Summary background data: Barrett's esophagus (BE) is a premalignant condition in which the normal squamous epithelium of the esophagus is replaced by metaplastic columnar epithelium. BE predisposes patients to the development of esophageal adenocarcinoma. Endoscopic surveillance can detect esophageal adenocarcinomas when they are early and curable, but most of the adenocarcinomas are detected at an advanced stage. Despite advances in multimodal therapy, the prognosis for invasive esophageal adenocarcinoma is poor. A better understanding of the molecular evolution of the Barrett's metaplasia to dysplasia to adenocarcinoma sequence may allow improved diagnosis, therapy, and prognosis.
Methods: The authors reviewed data from the published literature to address what is known about the molecular changes thought to be important in the pathogenesis of BE-associated neoplastic lesions.

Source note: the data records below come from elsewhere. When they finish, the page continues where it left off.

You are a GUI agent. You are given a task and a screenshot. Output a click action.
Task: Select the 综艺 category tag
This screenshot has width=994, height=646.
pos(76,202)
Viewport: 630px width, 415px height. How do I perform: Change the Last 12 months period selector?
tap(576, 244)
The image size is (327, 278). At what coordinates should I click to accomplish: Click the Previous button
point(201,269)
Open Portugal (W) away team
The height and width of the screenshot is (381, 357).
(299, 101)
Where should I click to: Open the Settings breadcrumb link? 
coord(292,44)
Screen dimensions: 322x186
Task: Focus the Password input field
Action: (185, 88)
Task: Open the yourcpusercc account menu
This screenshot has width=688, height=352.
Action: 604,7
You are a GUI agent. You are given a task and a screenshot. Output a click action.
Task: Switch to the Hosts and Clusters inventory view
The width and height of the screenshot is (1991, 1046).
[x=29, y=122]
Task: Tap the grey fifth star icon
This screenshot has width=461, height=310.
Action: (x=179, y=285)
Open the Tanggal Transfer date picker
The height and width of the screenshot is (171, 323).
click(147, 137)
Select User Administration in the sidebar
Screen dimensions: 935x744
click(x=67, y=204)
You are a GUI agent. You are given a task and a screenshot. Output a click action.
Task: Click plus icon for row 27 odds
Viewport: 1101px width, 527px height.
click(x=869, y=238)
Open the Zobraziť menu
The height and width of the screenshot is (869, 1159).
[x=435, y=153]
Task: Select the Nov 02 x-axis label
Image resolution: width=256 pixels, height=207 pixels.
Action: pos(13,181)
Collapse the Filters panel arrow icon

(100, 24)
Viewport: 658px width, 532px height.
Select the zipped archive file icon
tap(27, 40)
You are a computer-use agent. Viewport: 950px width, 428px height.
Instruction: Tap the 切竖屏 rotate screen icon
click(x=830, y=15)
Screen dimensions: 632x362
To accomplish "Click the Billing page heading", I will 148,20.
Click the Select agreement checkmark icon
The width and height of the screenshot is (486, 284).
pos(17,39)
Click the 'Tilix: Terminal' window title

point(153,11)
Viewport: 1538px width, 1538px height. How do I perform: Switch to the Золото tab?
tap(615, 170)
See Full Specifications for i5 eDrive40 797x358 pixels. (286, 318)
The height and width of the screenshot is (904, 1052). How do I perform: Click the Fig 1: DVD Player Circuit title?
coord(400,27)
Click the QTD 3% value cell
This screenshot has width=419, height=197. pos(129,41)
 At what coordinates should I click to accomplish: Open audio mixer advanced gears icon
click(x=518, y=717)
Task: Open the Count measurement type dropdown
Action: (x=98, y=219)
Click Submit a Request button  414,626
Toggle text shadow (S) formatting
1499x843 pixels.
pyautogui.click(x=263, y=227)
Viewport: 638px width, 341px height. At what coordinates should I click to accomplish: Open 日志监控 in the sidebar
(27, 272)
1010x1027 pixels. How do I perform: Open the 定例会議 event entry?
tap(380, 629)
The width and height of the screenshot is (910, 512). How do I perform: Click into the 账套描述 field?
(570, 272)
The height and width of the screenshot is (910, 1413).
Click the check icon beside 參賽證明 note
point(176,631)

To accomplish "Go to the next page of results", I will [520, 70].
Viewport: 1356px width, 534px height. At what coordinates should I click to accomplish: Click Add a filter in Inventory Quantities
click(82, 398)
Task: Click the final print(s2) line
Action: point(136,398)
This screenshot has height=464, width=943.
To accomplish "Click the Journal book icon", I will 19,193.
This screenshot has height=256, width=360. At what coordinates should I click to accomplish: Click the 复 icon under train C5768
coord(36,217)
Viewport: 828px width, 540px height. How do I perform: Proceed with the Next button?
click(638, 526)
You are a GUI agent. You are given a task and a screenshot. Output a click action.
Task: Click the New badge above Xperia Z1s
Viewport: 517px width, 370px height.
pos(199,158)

Results: The progression of Barrett's metaplasia to adenocarcinoma is associated with several changes in gene structure, gene expression, and protein structure. Some of the molecular alterations already showed promise as markers for early cancer detection or prognostication. Among these, alterations in the p53 and p16 genes and cell cycle abnormalities or aneuploidy appear to be the most important and well-characterized molecular changes. However, the exact sequence of events is not known, and probably multiple molecular pathways interact and are involved in the progression of BE to adenocarcinoma.
Conclusions: Further research into the molecular biology of BE-associated adenocarcinoma will enhance our understanding of the genetic events critical for the initiation and progression of Barrett's adenocarcinoma, leading to more effective surveillance and treatment.